**Exercise instructions**
Could you render the rows from the start through the line containing "coord(8,104)" as a Markdown table with the columns Number and Line? Skip blank lines and leave the pictures out.

(Pointing data for screenshots)
:::::
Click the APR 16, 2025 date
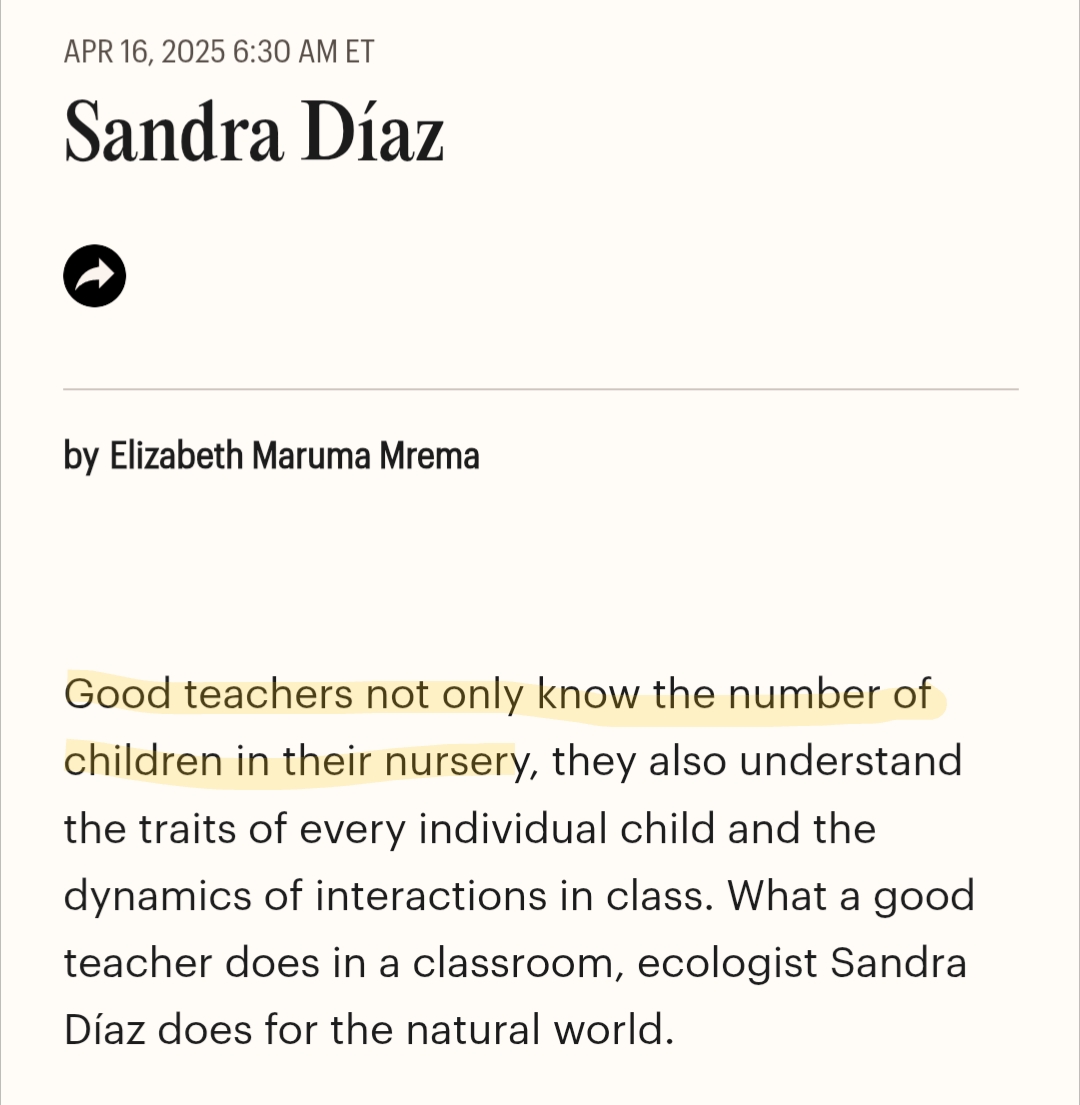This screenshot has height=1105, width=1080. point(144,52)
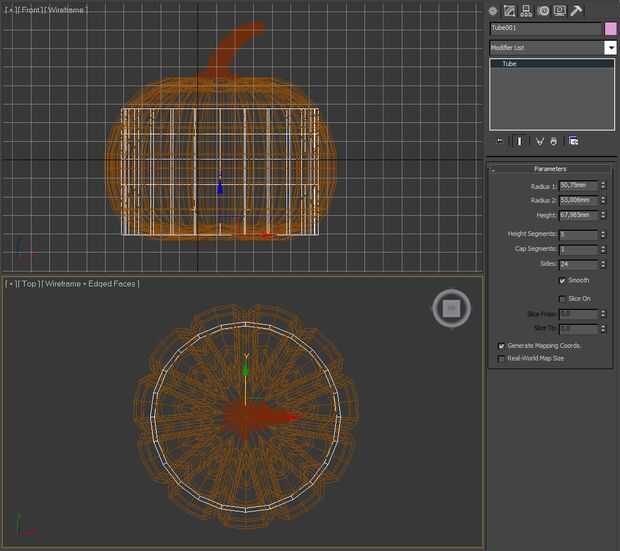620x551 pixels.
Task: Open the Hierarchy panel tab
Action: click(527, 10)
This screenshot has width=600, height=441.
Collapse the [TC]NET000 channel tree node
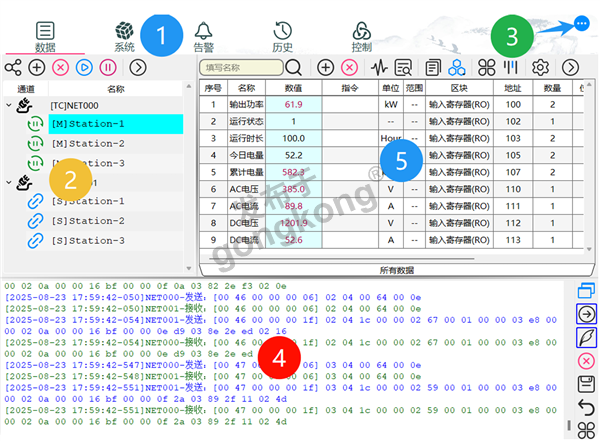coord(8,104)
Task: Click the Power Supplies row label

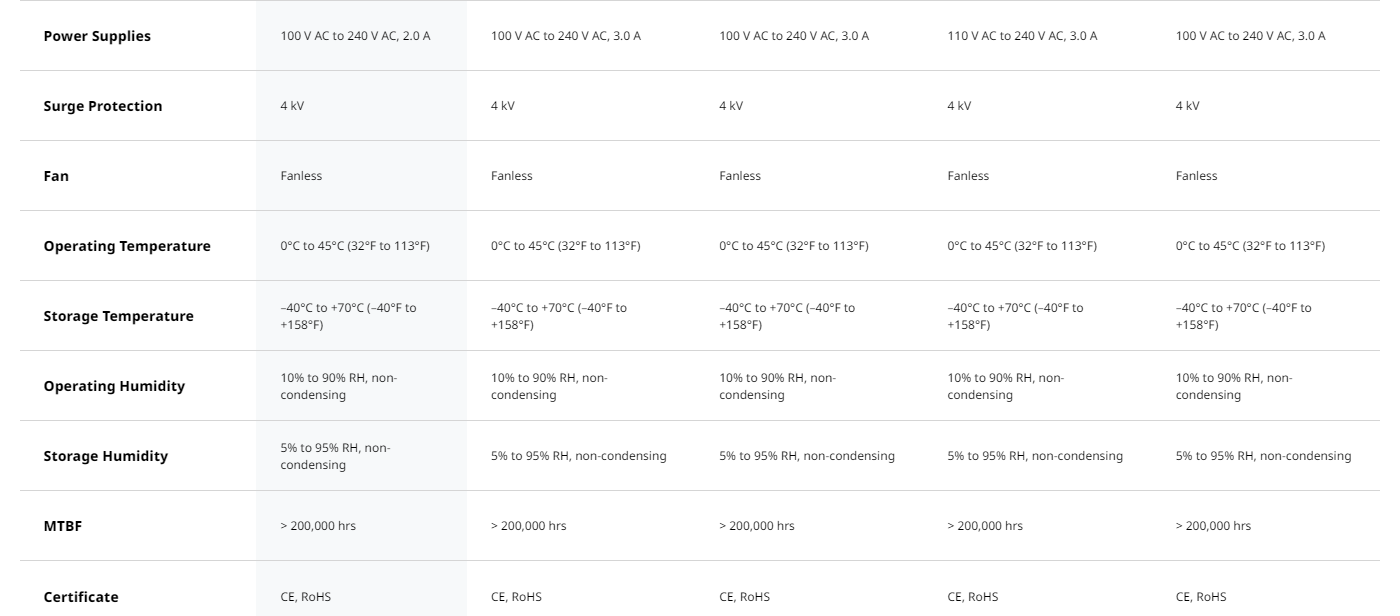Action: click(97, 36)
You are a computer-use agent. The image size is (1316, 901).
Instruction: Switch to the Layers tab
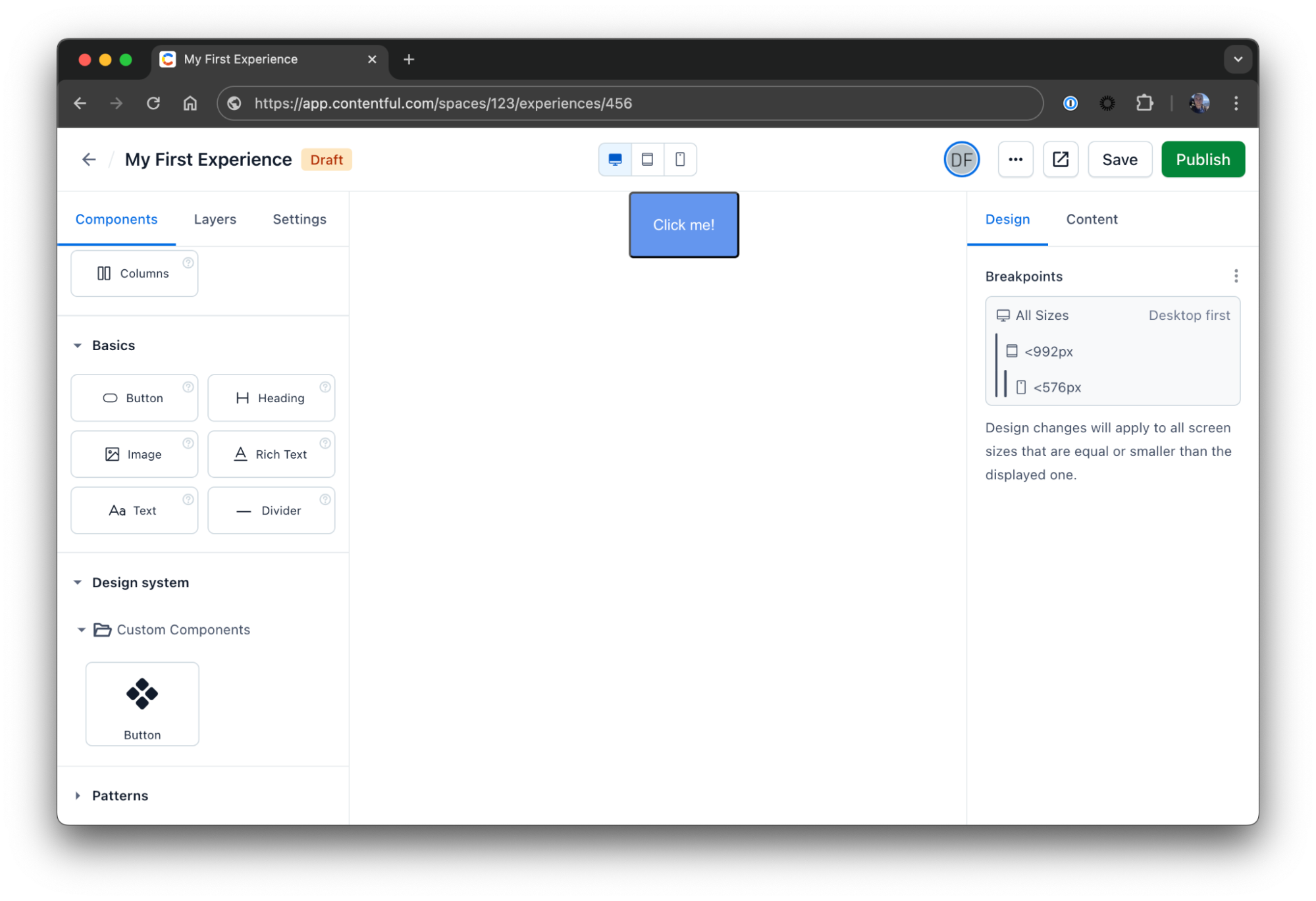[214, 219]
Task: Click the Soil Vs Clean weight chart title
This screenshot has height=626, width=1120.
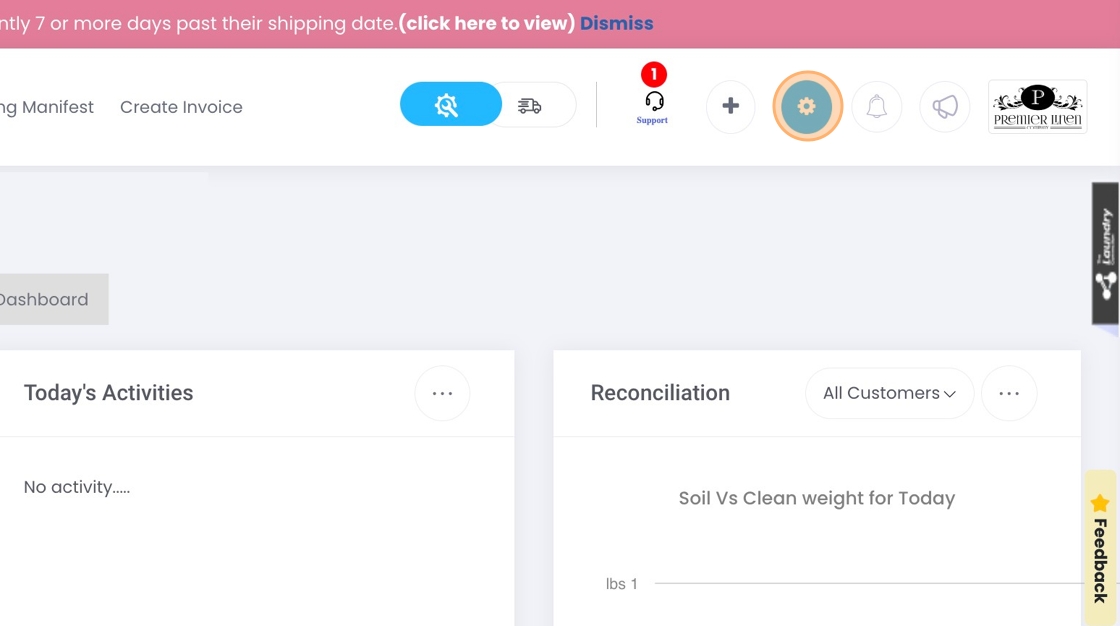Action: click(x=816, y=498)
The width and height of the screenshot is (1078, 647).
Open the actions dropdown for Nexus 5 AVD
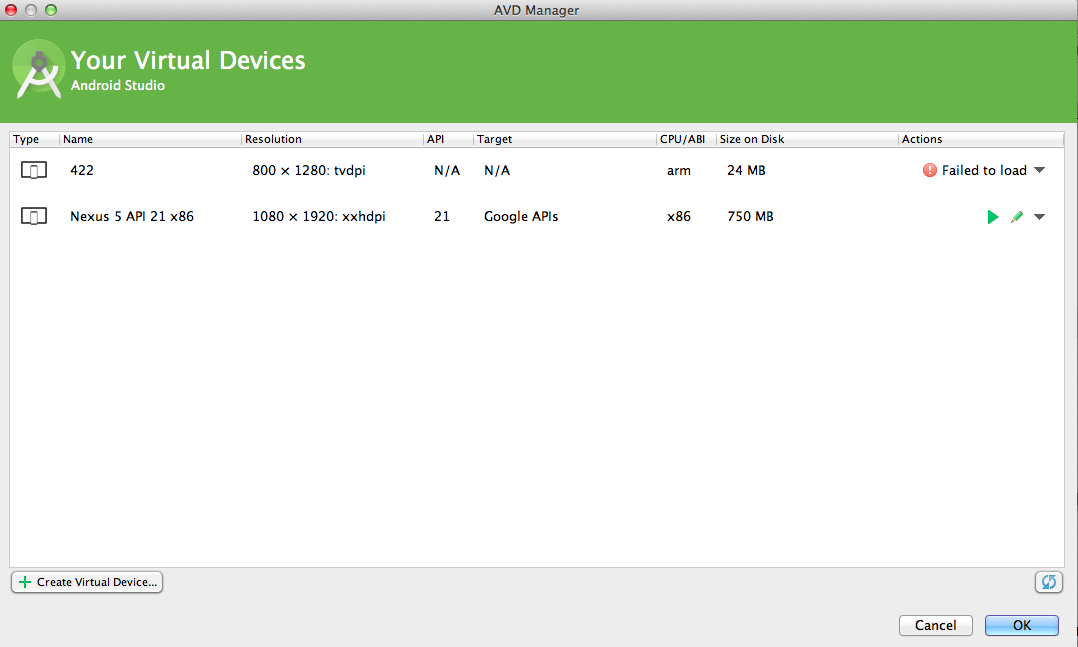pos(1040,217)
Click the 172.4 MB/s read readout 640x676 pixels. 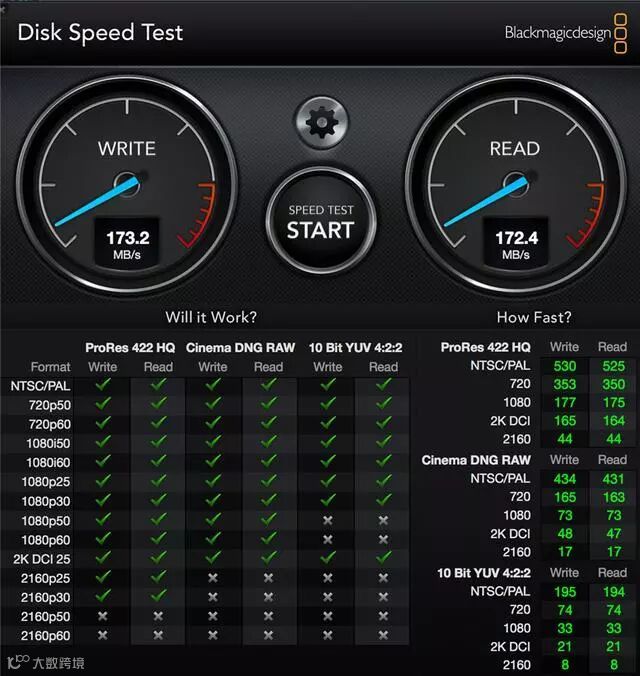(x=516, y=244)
:::::
**Written solution**
| Number | Line |
|---|---|
| 1 | Click the APR 16, 2025 date |
| 2 | This screenshot has height=1105, width=1080. point(144,52) |
| 3 | 620x551 pixels. |
| 4 | Task: Open the Hierarchy panel tab |
| 5 | Action: click(527, 10) |
| 6 | This screenshot has width=600, height=441. |
| 7 | Collapse the [TC]NET000 channel tree node |
| 8 | coord(8,104) |